Gilbert: And I think it’s like if you’re funny, people are going to like your character. No matter how evil it is or twisted, it’s like you confuse them with the emotion of pleasure watching you and they start liking you.

McCormack: Larry Linville on “M*A*S*H” as Frank Burns. I don’t think he had a moment where you actually liked the man he was. But you couldn’t stop loving him on your screen.

[To Machado] Was there a great sort of pressure in that “One Day at a Time” is a show that people loved back in the day. They expect a certain thing?

Machado: Not because of that. The trepidation was only to make a great show with this amazing Latino cast. That was the pressure, not to be a stereotype. So many times, we’re the butt of the joke. So the pressure was on to make a show that represents us.

McCormack: Did you at least try the Bonnie Franklin haircut? I mean, please tell me that you tried it.

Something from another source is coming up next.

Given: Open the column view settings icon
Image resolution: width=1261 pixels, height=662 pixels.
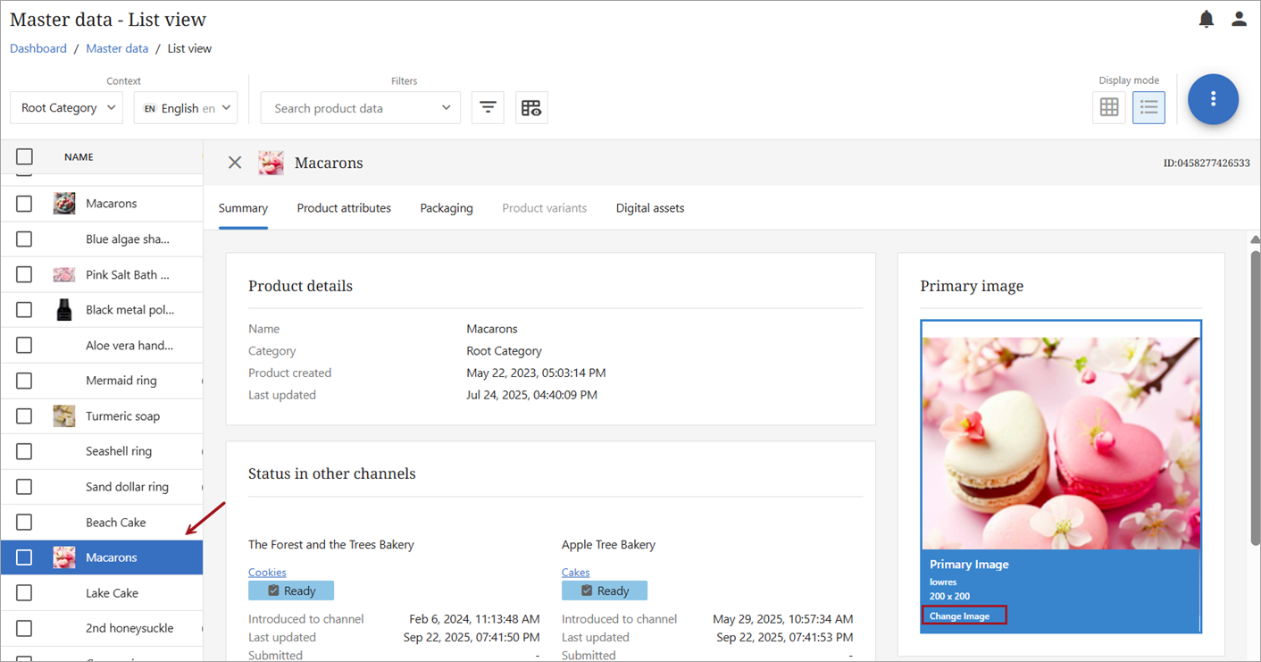Looking at the screenshot, I should click(531, 108).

Machado: [laughs] I have it! We did this whole promo where I was being Bonnie Franklin, but, oh wow, that was not good. I looked like…it was terrible. There’s a color hair that Latinas always get if they go cheap and it’s like the red hair.

Gilbert: I think there is pressure if you’re representing an underrepresented group that networks and all the people who make the decisions are going to decide if they can do it again. Nobody is ever like, “Oh, we tried that white guy show; we can’t make another.”

Machado: I don’t know, white people don’t seem to like it.